■ **Exercise brief**
The listing below holds a line with "Task: Open the hamburger navigation menu" and a later line with "Click the 新订单". Write out those two lines and every line between them, exactly, and nothing else.

■ **Given entries**
Start of Block

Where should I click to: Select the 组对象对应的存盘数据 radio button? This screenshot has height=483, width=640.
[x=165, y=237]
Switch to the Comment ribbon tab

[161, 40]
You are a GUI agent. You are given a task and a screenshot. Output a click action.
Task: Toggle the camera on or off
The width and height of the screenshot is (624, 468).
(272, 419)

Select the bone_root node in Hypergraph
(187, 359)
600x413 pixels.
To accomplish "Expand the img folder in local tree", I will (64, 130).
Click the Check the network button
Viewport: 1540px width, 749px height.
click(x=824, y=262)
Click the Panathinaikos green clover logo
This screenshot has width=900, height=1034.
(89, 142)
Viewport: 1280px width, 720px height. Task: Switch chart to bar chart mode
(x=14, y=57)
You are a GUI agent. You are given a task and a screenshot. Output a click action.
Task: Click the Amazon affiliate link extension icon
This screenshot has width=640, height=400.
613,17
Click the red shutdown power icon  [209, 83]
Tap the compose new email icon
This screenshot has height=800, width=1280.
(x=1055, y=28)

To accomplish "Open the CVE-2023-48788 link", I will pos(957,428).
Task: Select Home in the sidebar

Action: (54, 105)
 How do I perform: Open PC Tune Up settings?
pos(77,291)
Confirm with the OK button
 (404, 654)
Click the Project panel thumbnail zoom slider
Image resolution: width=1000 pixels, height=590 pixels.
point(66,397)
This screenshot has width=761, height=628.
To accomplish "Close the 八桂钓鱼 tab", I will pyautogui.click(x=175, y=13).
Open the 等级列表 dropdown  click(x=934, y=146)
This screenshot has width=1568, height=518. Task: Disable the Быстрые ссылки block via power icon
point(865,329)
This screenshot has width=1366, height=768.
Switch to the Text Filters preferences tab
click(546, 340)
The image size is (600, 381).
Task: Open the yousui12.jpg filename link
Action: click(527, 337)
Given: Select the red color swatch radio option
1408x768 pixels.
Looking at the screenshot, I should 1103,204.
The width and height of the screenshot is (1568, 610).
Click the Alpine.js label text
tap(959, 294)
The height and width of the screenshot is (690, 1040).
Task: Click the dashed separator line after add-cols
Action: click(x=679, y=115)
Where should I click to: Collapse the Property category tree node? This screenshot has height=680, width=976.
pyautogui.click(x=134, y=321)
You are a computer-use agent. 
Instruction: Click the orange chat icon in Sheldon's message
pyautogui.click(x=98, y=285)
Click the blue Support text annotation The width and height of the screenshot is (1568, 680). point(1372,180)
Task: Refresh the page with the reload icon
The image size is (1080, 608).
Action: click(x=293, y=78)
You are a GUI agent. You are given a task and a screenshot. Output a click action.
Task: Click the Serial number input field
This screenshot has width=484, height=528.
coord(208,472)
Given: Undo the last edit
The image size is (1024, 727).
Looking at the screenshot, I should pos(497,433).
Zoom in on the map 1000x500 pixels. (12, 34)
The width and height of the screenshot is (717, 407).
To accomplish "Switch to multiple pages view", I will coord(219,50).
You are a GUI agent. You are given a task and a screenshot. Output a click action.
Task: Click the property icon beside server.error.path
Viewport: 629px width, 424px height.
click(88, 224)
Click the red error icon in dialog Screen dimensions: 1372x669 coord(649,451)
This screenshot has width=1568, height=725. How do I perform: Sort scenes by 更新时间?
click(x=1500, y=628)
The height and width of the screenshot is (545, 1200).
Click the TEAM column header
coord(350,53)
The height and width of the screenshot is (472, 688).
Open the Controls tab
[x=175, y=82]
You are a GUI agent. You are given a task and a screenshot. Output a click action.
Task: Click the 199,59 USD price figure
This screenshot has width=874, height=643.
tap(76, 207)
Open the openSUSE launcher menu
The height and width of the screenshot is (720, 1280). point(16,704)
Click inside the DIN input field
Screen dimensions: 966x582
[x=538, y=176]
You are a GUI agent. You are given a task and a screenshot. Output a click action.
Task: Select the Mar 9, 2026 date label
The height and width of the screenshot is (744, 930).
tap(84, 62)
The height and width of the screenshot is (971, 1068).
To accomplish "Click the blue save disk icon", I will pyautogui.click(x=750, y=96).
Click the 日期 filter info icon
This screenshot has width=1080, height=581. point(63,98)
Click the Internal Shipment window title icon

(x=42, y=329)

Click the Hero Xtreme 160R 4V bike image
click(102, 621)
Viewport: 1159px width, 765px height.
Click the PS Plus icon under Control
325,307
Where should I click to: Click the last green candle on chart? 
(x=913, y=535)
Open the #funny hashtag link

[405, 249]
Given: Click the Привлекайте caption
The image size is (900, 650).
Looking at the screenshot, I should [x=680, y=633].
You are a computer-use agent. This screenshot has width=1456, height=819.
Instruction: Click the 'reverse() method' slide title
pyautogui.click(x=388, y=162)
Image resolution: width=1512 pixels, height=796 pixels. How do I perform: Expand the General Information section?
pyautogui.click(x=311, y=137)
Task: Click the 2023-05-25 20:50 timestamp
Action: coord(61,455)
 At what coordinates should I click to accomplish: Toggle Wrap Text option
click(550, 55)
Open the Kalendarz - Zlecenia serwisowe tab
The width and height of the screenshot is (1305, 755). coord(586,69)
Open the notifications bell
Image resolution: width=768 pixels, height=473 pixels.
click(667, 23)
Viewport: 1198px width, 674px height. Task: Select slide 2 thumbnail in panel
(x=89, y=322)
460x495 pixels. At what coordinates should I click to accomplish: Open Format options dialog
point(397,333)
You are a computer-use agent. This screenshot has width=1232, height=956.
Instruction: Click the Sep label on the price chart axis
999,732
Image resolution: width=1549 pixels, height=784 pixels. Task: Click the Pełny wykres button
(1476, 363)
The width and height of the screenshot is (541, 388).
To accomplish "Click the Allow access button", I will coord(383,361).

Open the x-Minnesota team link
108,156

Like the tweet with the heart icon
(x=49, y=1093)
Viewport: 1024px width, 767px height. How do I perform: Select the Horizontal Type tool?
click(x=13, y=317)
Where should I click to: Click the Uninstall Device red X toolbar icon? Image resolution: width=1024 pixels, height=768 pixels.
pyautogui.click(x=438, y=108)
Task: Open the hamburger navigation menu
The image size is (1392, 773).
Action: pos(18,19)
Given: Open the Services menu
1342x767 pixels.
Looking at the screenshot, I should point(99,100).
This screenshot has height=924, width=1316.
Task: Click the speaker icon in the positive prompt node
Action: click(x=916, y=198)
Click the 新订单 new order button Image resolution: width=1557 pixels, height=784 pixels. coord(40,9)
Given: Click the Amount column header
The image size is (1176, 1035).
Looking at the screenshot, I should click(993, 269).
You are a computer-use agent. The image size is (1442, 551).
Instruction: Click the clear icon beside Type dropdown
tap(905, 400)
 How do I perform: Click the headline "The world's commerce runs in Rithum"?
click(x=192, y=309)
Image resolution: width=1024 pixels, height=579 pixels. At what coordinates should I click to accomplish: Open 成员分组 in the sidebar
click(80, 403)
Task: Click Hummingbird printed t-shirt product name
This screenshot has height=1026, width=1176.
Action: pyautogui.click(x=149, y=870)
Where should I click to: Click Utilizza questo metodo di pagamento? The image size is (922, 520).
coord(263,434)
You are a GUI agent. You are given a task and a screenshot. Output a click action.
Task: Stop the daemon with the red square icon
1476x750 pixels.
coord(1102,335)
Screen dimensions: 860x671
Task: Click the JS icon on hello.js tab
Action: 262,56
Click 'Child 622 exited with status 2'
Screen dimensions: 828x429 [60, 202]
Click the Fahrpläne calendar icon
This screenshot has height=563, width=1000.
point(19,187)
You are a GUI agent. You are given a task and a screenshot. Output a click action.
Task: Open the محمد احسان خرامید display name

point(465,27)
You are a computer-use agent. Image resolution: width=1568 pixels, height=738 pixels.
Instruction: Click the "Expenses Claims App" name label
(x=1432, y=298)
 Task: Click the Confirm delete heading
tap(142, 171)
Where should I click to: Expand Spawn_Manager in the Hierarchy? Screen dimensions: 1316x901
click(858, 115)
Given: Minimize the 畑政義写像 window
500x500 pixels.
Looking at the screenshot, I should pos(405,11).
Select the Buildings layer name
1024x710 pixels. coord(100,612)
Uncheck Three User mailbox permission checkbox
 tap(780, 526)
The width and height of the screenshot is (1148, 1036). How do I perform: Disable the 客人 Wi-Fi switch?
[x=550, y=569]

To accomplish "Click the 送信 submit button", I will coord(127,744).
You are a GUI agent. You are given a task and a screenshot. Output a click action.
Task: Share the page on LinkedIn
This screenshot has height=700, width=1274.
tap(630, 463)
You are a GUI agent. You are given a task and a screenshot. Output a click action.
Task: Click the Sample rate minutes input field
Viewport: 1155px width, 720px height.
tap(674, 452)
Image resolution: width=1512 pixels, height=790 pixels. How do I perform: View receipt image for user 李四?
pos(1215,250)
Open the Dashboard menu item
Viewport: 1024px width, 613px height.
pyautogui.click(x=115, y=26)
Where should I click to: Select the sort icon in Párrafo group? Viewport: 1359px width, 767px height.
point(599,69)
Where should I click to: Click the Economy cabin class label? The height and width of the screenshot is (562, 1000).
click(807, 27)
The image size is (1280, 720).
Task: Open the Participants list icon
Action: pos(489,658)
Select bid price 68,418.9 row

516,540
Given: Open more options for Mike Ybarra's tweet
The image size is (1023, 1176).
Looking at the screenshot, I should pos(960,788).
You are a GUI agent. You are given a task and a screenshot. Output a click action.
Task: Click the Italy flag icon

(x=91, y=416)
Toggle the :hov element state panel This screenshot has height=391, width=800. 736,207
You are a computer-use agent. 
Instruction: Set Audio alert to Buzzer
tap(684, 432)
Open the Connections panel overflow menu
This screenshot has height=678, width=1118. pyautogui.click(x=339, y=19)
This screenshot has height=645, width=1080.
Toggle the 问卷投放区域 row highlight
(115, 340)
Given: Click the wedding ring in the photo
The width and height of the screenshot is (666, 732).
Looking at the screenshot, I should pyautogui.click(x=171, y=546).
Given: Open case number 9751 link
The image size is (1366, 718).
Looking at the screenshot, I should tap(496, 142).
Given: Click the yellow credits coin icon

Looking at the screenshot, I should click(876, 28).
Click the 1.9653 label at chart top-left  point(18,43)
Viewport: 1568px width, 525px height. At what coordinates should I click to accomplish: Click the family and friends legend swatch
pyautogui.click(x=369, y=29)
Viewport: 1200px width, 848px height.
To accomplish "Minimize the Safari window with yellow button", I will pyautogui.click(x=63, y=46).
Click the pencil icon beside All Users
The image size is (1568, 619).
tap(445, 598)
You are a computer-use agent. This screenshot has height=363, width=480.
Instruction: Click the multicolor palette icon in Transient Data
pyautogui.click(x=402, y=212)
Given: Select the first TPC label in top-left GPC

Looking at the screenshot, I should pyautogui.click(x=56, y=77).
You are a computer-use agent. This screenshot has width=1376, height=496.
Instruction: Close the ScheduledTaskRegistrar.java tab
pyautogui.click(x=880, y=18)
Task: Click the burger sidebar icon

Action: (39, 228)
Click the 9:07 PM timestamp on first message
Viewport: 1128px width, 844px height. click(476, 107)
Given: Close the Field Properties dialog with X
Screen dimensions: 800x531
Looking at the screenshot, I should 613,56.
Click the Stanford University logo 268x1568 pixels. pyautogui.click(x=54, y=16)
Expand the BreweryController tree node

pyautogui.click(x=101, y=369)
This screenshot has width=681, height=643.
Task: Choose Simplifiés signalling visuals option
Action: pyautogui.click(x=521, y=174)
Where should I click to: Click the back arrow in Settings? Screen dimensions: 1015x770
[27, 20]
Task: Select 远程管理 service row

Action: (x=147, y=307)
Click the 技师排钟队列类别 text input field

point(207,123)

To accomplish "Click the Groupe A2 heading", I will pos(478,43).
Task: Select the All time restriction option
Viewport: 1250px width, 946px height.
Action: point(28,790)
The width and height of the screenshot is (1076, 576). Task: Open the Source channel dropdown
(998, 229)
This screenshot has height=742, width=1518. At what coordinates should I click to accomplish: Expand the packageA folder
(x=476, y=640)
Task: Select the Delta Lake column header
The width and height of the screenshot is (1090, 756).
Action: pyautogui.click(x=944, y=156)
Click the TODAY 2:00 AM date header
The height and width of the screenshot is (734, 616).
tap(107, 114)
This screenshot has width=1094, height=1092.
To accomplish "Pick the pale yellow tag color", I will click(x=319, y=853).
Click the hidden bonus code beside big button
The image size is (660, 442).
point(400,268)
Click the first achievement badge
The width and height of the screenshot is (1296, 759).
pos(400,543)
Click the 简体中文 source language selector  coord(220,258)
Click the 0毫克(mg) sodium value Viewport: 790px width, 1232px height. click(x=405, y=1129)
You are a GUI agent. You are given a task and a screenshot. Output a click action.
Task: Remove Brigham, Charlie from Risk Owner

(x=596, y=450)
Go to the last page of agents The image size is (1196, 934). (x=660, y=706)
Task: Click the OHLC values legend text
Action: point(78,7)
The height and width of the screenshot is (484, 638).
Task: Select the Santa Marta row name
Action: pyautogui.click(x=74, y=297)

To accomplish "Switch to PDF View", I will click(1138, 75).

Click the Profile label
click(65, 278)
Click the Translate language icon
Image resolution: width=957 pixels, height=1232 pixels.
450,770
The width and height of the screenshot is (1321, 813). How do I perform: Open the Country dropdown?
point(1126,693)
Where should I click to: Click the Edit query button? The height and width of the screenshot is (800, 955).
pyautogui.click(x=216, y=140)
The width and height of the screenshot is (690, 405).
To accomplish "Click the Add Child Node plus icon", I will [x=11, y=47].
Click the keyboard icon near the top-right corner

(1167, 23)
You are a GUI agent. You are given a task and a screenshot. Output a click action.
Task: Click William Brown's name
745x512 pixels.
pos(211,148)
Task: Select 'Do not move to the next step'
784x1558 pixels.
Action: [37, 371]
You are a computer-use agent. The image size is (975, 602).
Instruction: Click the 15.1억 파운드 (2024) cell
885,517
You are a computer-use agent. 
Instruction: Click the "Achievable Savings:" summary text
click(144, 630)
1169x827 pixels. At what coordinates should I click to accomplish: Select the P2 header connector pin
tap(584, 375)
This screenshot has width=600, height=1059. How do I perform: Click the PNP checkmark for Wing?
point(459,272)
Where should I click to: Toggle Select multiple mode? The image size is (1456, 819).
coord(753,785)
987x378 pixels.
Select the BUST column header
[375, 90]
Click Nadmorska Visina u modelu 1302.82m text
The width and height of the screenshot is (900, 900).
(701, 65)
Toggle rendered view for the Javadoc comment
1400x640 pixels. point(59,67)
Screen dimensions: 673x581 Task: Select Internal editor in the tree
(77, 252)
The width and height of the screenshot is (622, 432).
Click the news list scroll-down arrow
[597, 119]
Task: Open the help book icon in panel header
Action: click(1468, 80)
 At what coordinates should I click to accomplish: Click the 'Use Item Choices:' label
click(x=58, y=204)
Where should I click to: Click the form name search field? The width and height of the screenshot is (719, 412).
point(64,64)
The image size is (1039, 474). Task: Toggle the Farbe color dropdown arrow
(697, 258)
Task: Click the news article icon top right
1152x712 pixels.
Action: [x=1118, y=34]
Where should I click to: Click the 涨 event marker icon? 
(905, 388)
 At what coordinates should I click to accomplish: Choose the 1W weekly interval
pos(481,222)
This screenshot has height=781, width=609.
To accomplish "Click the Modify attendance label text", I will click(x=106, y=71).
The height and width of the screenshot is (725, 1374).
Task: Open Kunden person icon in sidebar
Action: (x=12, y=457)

End of Block

■ **Response**
Task: Open the hamburger navigation menu
The image size is (1392, 773).
Action: pos(18,19)
Given: Open the Services menu
1342x767 pixels.
Looking at the screenshot, I should point(99,100).
This screenshot has height=924, width=1316.
Task: Click the speaker icon in the positive prompt node
Action: click(x=916, y=198)
Click the 新订单 new order button Image resolution: width=1557 pixels, height=784 pixels. coord(40,9)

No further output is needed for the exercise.